Na última terça-feira, 09, o Sindicato dos Bancários/ES participou de uma reunião com o setor de Recursos Humanos do Bradesco, em São Paulo, para discutir os problemas de assédio moral, segurança bancária e tíquete-alimentação da categoria. O Sindicato dos Bancários foi representado pelo diretor Fabrício Coelho, que também é empregado do banco e representante dos […]

Na última terça-feira, 09, o Sindicato dos Bancários/ES participou de uma reunião com o setor de Recursos Humanos do Bradesco, em São Paulo, para discutir os problemas de assédio moral, segurança bancária e tíquete-alimentação da categoria. O Sindicato dos Bancários foi representado pelo diretor Fabrício Coelho, que também é empregado do banco e representante dos funcionários na Comissão de Organização de Empregados (COE) da instituição. 

Assédio

O dirigente sindical enfatizou o aumento do número de denúncias de assédio moral nas agências, prática que começa ainda na gerência regional do banco, segundo várias denúncias. “O modelo de gestão e a forma como alguns gestores tratam os funcionários caracteriza o assédio. O banco impõe uma cobrança excessiva de metas e há uma pressão muito forte da gestão regional e dos gestores das unidades, onde muitas vezes alguns se excedem com os funcionários, usam palavras grosseiras e ameaçam o empregado”, explica Fabrício.

Os funcionários relatam que já não aguentam mais tanta pressão, tantas ameaças, e até grosserias. Grande parte deles relata que está fazendo uso de medicamentos controlados.

O RH do banco se comprometeu em apurar os fatos e coibir a prática. O Sindicato reafirmou que já tem denúncias em outros locais de trabalho e que vai manter as paralisações e ações sindicais caso os relatos continuem.

Segurança bancária

O tema segurança bancária, pauta de várias ações sindicais e paralisações recentes no Estado, também foi discutido. O Sindicato cobrou a fixação de biombos entre os caixas e a instalação de portas de segurança giratória nos Postos de Atendimento (PAA´s) do interior do Estado, bem como a contratação de vigilantes. O banco, contudo, permanece inflexível sobre o tema, se comprometendo apenas com a colocação dos biombos.

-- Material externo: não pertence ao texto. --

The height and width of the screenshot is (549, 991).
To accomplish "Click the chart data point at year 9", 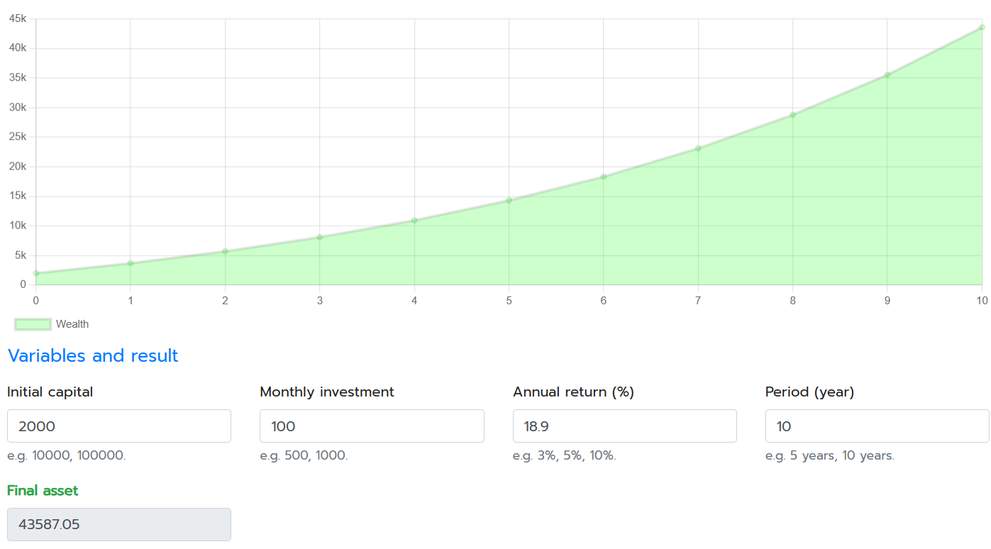I will tap(887, 75).
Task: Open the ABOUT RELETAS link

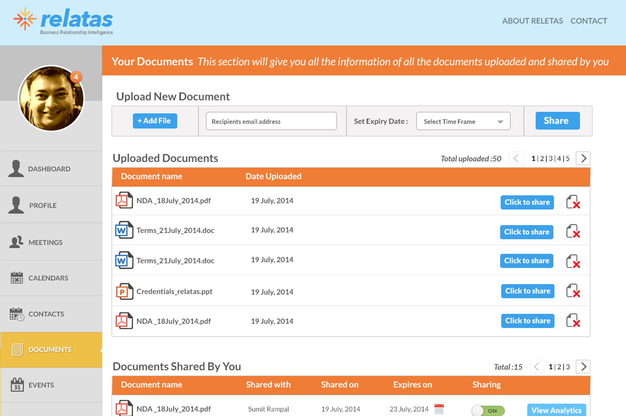Action: (x=532, y=21)
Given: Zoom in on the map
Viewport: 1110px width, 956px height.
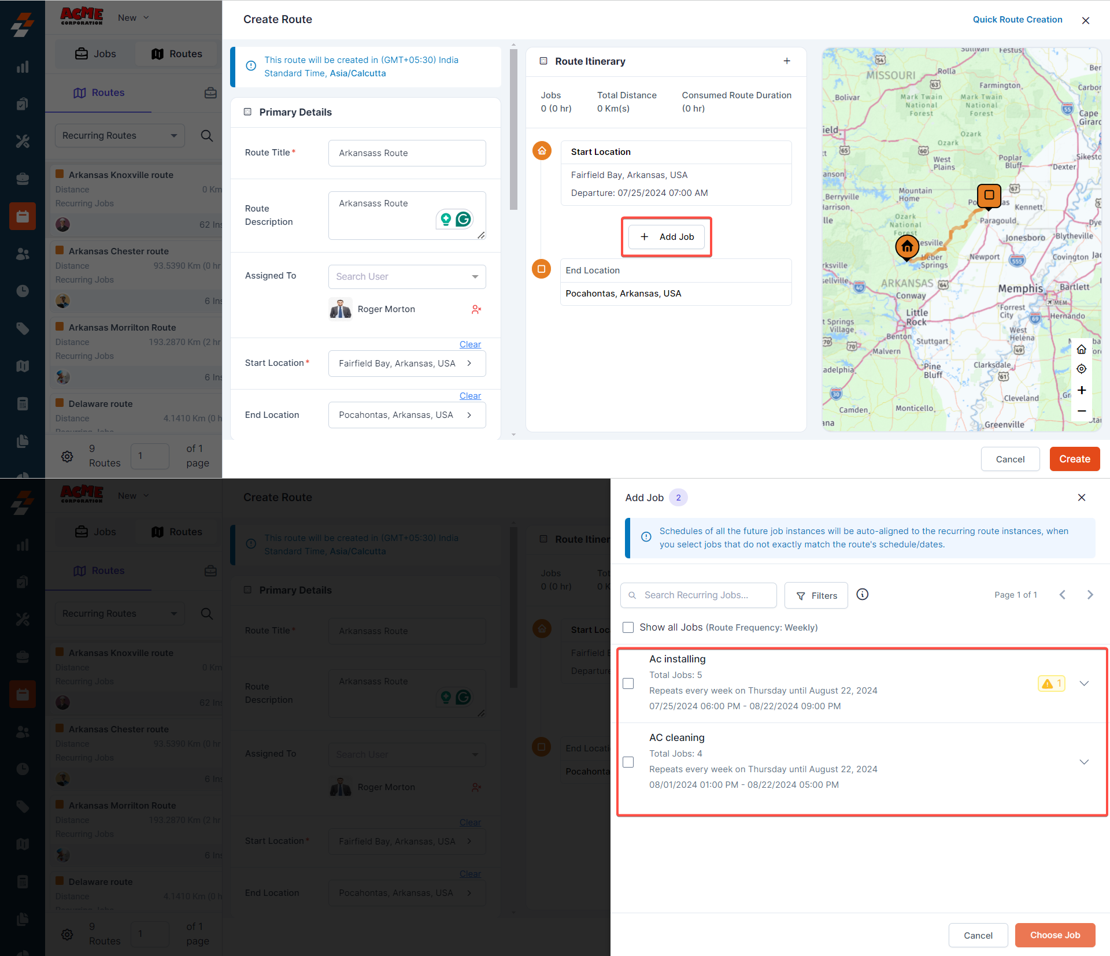Looking at the screenshot, I should click(1081, 390).
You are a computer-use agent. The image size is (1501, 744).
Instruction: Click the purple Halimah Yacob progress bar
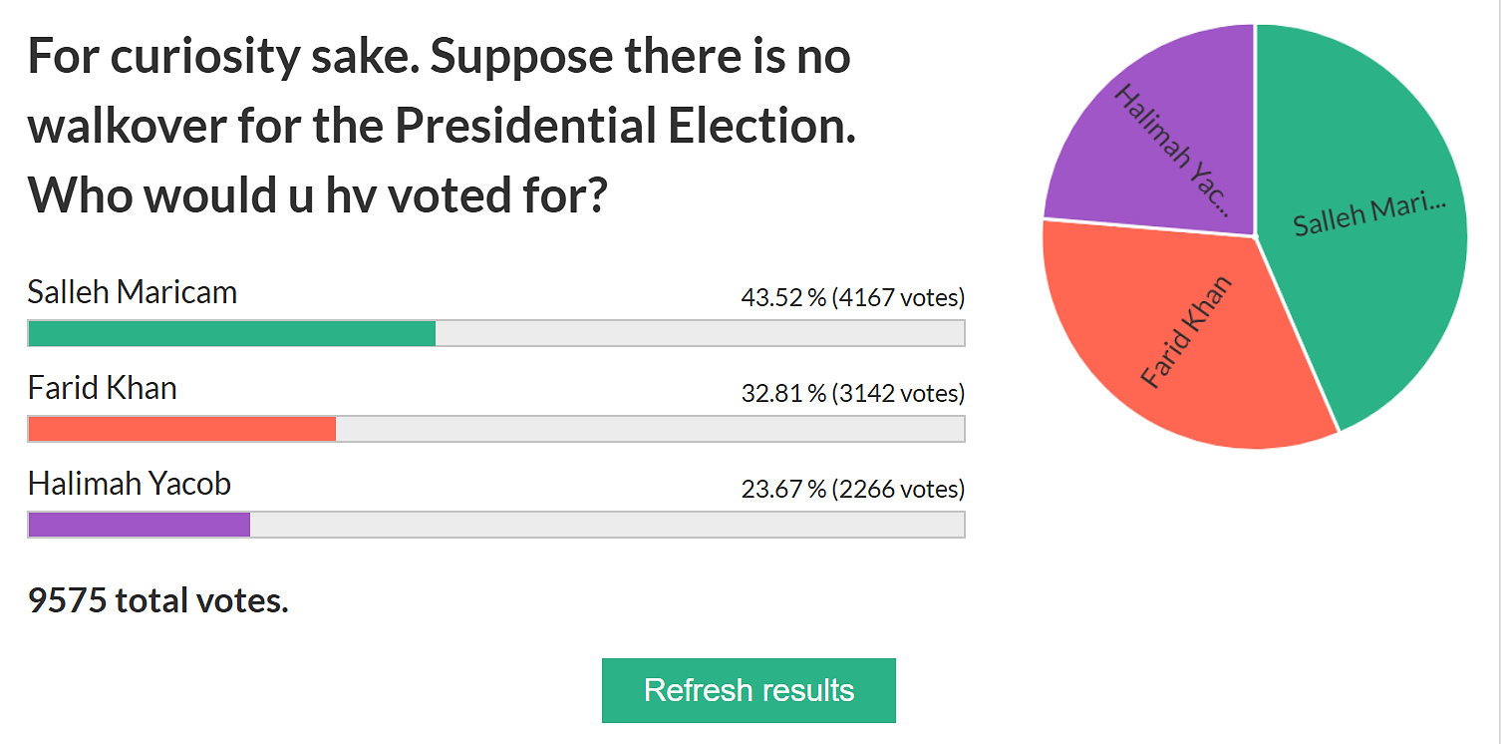coord(139,525)
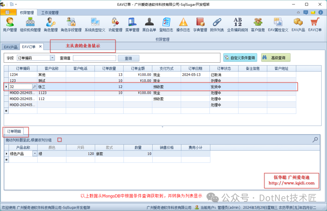
Task: Collapse the ribbon using the up chevron
Action: point(298,12)
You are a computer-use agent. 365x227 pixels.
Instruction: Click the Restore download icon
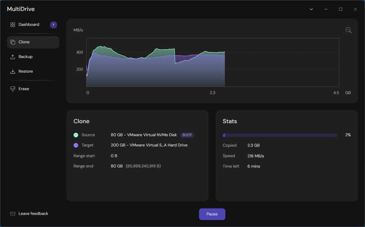(x=13, y=72)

O Bradesco alegou que o investimento em portas de segurança e vigilantes nos PAA´s seria muito alto, e que o posto precisa “se pagar”. Para o Sindicato, “a vida vale mais que o lucro, e qualquer estabelecimento onde trabalham bancários deve garantir as condições de seguranças adequadas”, contestou Fabrício.

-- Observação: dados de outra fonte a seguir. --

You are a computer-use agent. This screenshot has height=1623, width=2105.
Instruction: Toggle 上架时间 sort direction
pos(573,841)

O Sindicato exigiu o cumprimento das Leis estaduais nº 10.092, que obriga a instalação dos biombos, e nº 5.229, que determina a obrigatoriedade da porta de segurança. A atual gestão de RH do banco demonstrou desconhecer o texto das leis e solicitou cópia da legislação, que, além de ser um documento público e estar acessível a todos, já foi enviada à instituição várias vezes.

“O banco está claramente tentando nos enrolar. Quem perde com isso são os trabalhadores e clientes, que continuam sendo expostos a riscos”, diz o dirigente sindical.

O Sindicato também apresentou denúncias de funcionários que estão sendo coagidos a transportar dinheiro para abastecer os postos do PAA nos carros particulares. A gerência regional nega o fato, mas o Sindicato tem informações de vários empregados que foram obrigados fazer o transporte para reduzir os custos do banco, colocando em risco a sua própria vida.

Tíquete-alimentação

Os empregados do Bradesco estão tendo o uso do tíquete-alimentação restrito desde que os supermercados do Estado deixaram de aceitar o cartão Alelo, em 15 de novembro. Na reunião, o Sindicato cobrou um posicionamento do banco – que é um dos acionistas da empresa – para que o problema fosse solucionado.

“Queremos que o banco se posicione como empregador, e não como dono da Alelo. Não temos relação com a briga de braço entre banqueiros e supermercados. Queremos que seja cumprida a Convenção Coletiva para que o bancário possa usufruir completamente do direito ao tíquete. Vamos continuar cobrando, inclusive com manifestações públicas, como fizemos hoje no Banco do Brasil, onde os bancários estão nessa mesma condição.”

O Sindicato cobrou uma solução imediata, ou com a mudança da bandeira do cartão, ou com o crédito em dinheiro. O banco se manteve intransigente e disse estar negociando com o setor de comércio, sem apresentar uma solução definitiva para o problema.